--- Extracted material Enclosed Below ---

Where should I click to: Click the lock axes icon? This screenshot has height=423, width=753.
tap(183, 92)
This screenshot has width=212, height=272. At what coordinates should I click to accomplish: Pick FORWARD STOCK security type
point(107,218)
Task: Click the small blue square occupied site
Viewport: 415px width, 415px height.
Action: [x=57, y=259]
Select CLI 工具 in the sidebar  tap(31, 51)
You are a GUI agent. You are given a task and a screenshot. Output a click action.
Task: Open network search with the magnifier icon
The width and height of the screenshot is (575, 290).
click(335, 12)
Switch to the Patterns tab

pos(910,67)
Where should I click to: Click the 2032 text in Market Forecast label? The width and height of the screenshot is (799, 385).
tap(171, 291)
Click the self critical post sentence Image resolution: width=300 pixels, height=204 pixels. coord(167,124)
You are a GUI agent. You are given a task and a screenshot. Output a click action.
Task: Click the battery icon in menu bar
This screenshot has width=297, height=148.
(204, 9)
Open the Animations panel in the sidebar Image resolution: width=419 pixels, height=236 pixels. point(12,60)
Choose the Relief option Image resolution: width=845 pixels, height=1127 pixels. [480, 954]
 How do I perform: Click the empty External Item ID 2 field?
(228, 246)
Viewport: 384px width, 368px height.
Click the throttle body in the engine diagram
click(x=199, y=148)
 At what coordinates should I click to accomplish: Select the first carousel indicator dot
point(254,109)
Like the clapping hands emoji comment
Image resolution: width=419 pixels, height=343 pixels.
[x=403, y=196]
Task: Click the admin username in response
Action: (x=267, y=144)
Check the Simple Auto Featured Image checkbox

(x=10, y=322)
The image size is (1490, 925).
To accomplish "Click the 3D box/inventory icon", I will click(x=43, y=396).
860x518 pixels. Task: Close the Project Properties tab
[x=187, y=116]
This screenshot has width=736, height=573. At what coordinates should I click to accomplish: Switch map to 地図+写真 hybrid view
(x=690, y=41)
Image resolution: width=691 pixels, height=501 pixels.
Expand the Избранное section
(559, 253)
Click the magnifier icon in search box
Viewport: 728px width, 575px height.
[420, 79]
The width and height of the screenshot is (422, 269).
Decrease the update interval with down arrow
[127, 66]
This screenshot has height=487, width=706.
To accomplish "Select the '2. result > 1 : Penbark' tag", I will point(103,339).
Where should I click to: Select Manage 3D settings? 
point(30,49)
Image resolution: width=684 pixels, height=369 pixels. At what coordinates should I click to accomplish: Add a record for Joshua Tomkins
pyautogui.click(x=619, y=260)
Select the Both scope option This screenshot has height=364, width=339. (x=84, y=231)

--- End of Enclosed Extracted material ---

▸ **Work order**: Word for word, give the records again.

▸ **Solved exercise**:
Where should I click to: Click the lock axes icon? This screenshot has height=423, width=753.
tap(183, 92)
This screenshot has width=212, height=272. At what coordinates should I click to accomplish: Pick FORWARD STOCK security type
point(107,218)
Task: Click the small blue square occupied site
Viewport: 415px width, 415px height.
Action: [x=57, y=259]
Select CLI 工具 in the sidebar  tap(31, 51)
You are a GUI agent. You are given a task and a screenshot. Output a click action.
Task: Open network search with the magnifier icon
The width and height of the screenshot is (575, 290).
click(335, 12)
Switch to the Patterns tab

pos(910,67)
Where should I click to: Click the 2032 text in Market Forecast label? The width and height of the screenshot is (799, 385).
tap(171, 291)
Click the self critical post sentence Image resolution: width=300 pixels, height=204 pixels. coord(167,124)
You are a GUI agent. You are given a task and a screenshot. Output a click action.
Task: Click the battery icon in menu bar
This screenshot has width=297, height=148.
(204, 9)
Open the Animations panel in the sidebar Image resolution: width=419 pixels, height=236 pixels. point(12,60)
Choose the Relief option Image resolution: width=845 pixels, height=1127 pixels. [480, 954]
 How do I perform: Click the empty External Item ID 2 field?
(228, 246)
Viewport: 384px width, 368px height.
Click the throttle body in the engine diagram
click(x=199, y=148)
 At what coordinates should I click to accomplish: Select the first carousel indicator dot
point(254,109)
Like the clapping hands emoji comment
Image resolution: width=419 pixels, height=343 pixels.
[x=403, y=196]
Task: Click the admin username in response
Action: (x=267, y=144)
Check the Simple Auto Featured Image checkbox

(x=10, y=322)
The image size is (1490, 925).
To accomplish "Click the 3D box/inventory icon", I will click(x=43, y=396).
860x518 pixels. Task: Close the Project Properties tab
[x=187, y=116]
This screenshot has width=736, height=573. At what coordinates should I click to accomplish: Switch map to 地図+写真 hybrid view
(x=690, y=41)
Image resolution: width=691 pixels, height=501 pixels.
Expand the Избранное section
(559, 253)
Click the magnifier icon in search box
Viewport: 728px width, 575px height.
[420, 79]
The width and height of the screenshot is (422, 269).
Decrease the update interval with down arrow
[127, 66]
This screenshot has height=487, width=706.
To accomplish "Select the '2. result > 1 : Penbark' tag", I will point(103,339).
Where should I click to: Select Manage 3D settings? 
point(30,49)
Image resolution: width=684 pixels, height=369 pixels. At what coordinates should I click to accomplish: Add a record for Joshua Tomkins
pyautogui.click(x=619, y=260)
Select the Both scope option This screenshot has height=364, width=339. (x=84, y=231)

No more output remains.